Top of Supplied material

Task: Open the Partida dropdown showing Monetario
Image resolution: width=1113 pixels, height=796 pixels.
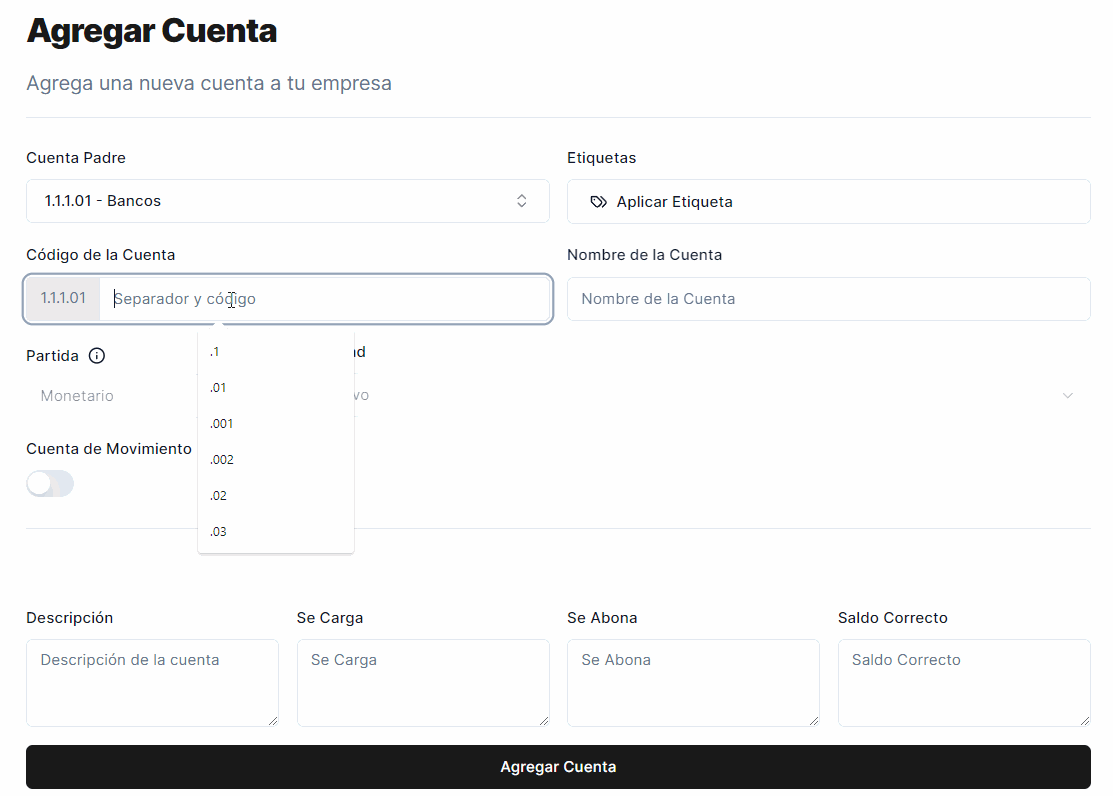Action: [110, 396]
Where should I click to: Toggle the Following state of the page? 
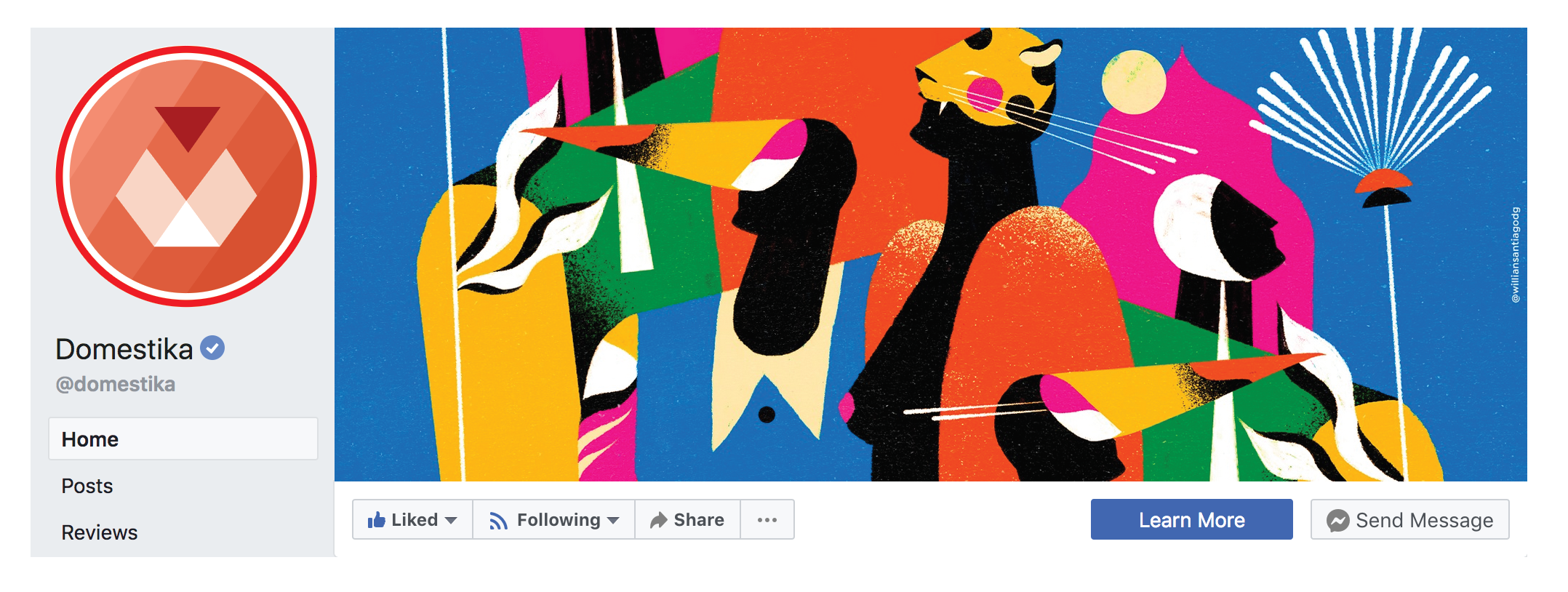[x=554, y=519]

Bottom of Supplied material
Top of Supplied material

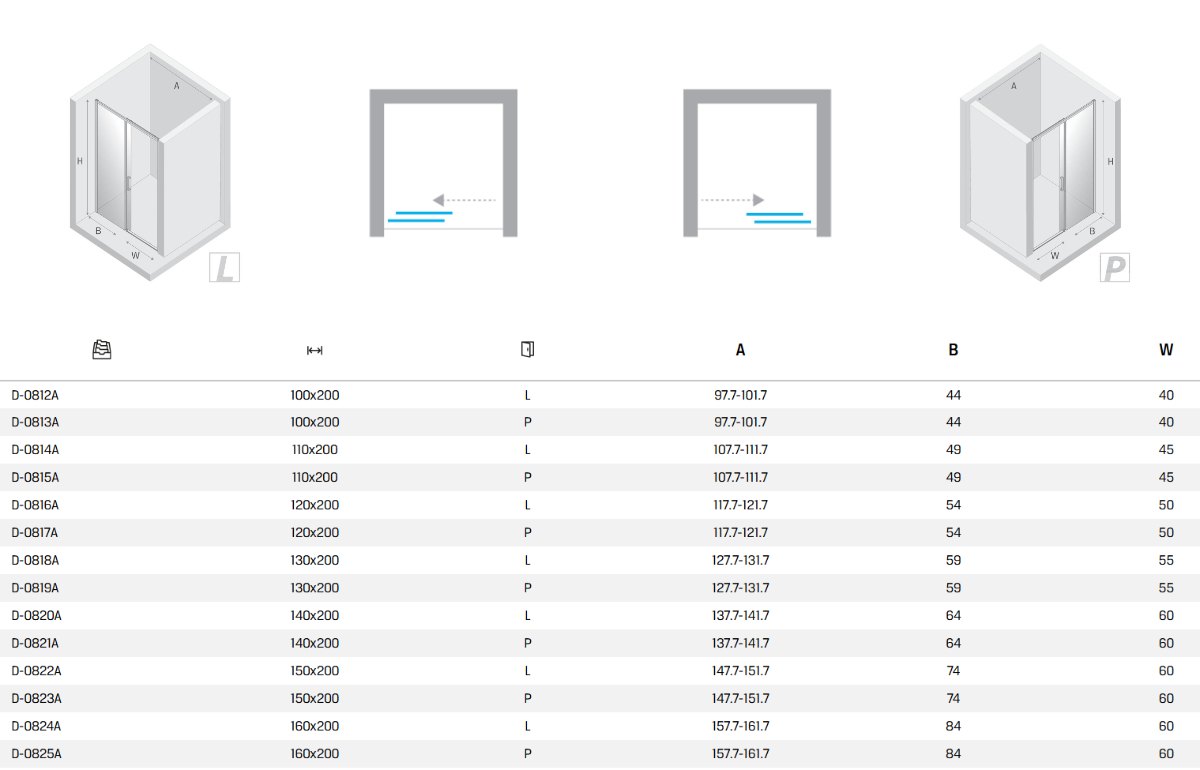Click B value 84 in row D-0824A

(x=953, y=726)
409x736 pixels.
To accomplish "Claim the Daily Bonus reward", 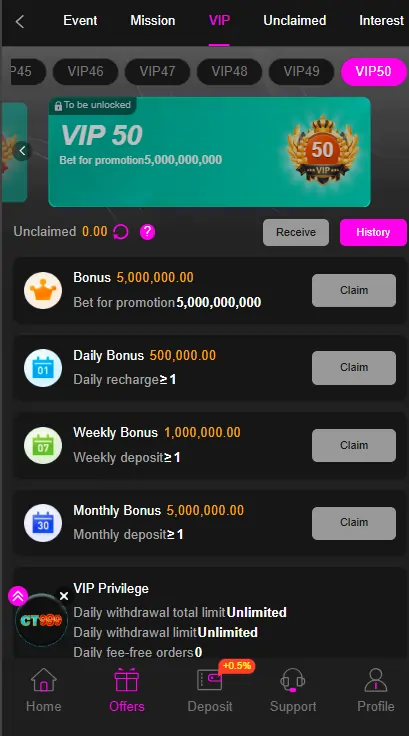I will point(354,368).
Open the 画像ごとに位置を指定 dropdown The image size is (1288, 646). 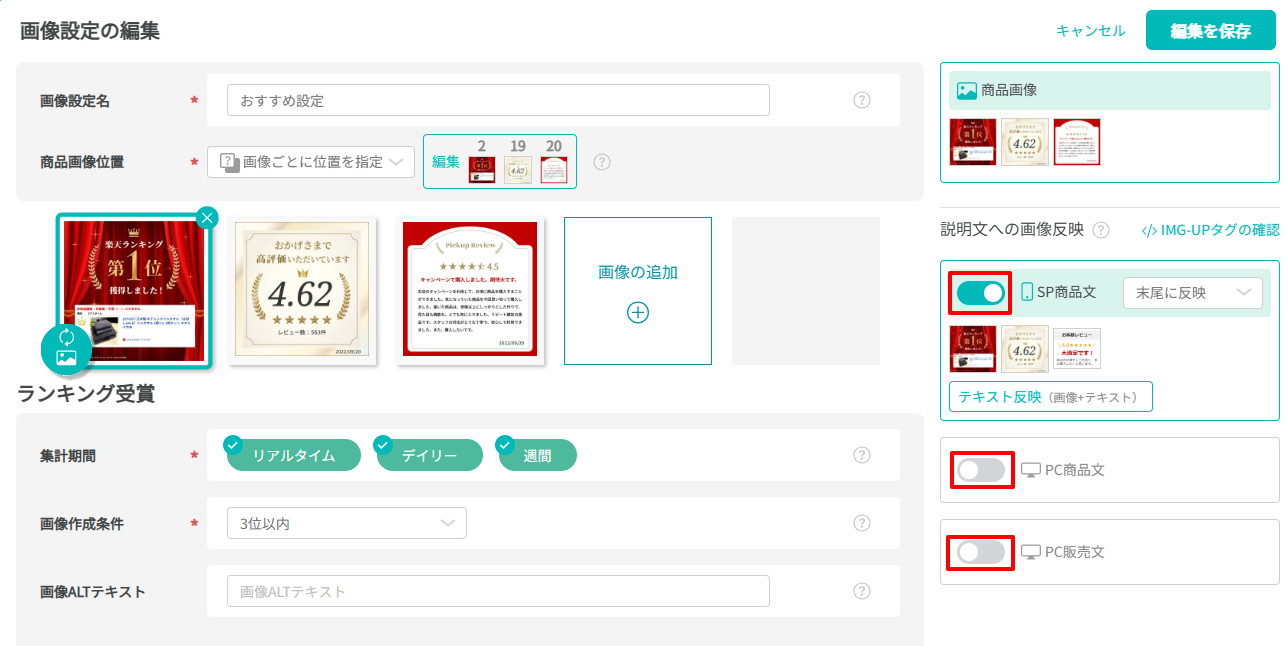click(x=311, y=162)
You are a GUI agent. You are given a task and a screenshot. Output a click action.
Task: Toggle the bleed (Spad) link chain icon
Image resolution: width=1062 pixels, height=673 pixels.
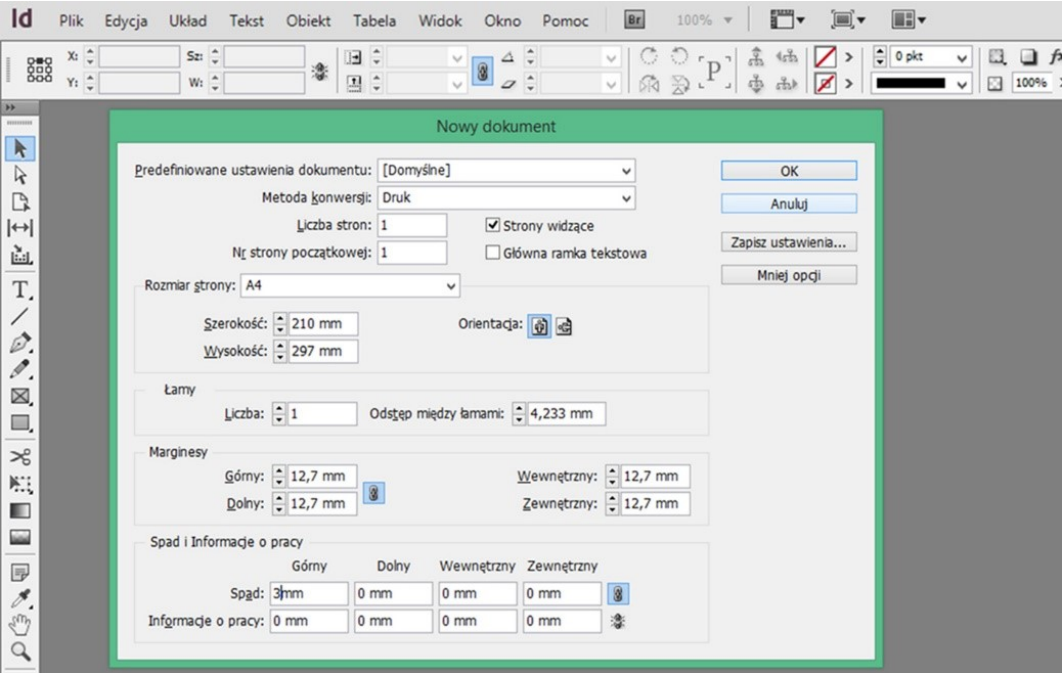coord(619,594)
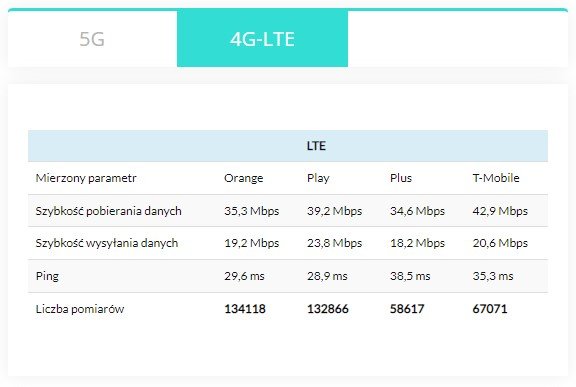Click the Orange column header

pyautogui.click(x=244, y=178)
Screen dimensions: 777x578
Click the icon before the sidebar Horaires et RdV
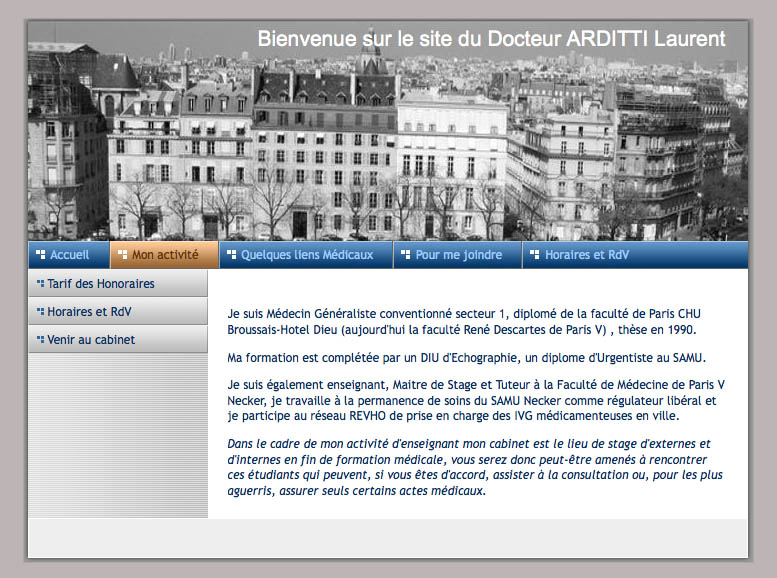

Bottom of Supplied material

- Work to complete -
Copy only what runs above from the line containing "You are a GUI" through the line containing "Click the icon", exactly. Leave out the pictures.

- Answer for the task -
You are a GUI agent. You are given a task and a screenshot. Output a click action.
Task: Toggle the bleed (Spad) link chain icon
Image resolution: width=1062 pixels, height=673 pixels.
coord(619,594)
Click the Orange column header

pyautogui.click(x=244, y=178)
Screen dimensions: 777x578
Click the icon before the sidebar Horaires et RdV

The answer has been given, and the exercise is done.